A California court of appeals said it had no choice but to overturn the conviction of a rapist who entered a sleeping woman’s bedroom and posed as her boyfriend before having sex with her because the woman is not married.
A California appeals court has overturned the rape conviction of a man because the female victim in the crime was not married at the time of the crime.
The Second Appellate District Court in Los Angeles cited an 1872 law that creates a loophole for rapes perpetrated on unmarried women by men pretending to be someone else, The LA Weekly reported, and remanded the case for retrial.
On Feb. 20, 2009, Julio Morales was initially convicted of entering the sleeping victim’s bedroom shortly after the woman’s boyfriend had left the apartment she shared with her brother. In the dark room, Morales, a friend of the victim’s brother, allegedly kissed the woman, who told police she believed the man was her boyfriend.
Upon waking, the victim told police she found Morales having sex with her, screamed, pushed him away, and called her actual boyfriend.
Later picked up by police hiding in nearby bushes, Morales admitted to police that the victim did not know his true identity, he contended that she was awake when they were having sex.
Morales was found guilty of the rape of an unconscious person and sentenced to a three-year term in state prison, but the appellate court overturned that conviction on the basis of the earlier law.
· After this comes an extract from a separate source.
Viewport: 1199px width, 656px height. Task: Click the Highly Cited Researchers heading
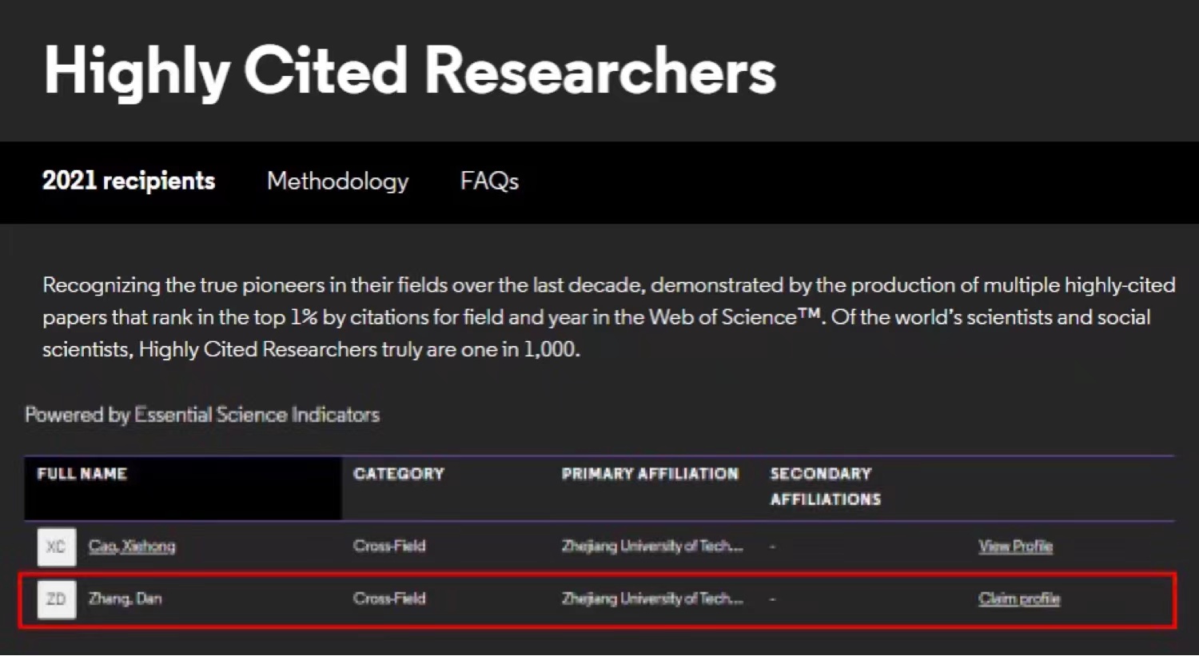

“A man enters the dark bedroom of an unmarried woman after seeing her boyfriend leave late at night, and has sexual intercourse with the woman while pretending to be the boyfriend,” Judge Thomas L. Willhite Jr. wrote in the court’s decision. “Has the man committed rape? Because of historical anomalies in the law and the statutory definition of rape, the answer is no, even though, if the woman had been married and the man had impersonated her husband, the answer would be yes.”
In the decision, Willhite said the court had little choice but to overturn the conviction, though urged the California legislature to reconsider the antiquated law.
The 19th-century statute also goes easy on spousal impersonators, stating, “any person who fraudulently obtains the consent of another to sexual relations escapes criminal liability (at least as a sex offender under title IX of the Penal Code), unless he (or she) … masquerades as the victim?s spouse.”
A date for Morales’ new trial has not yet been set.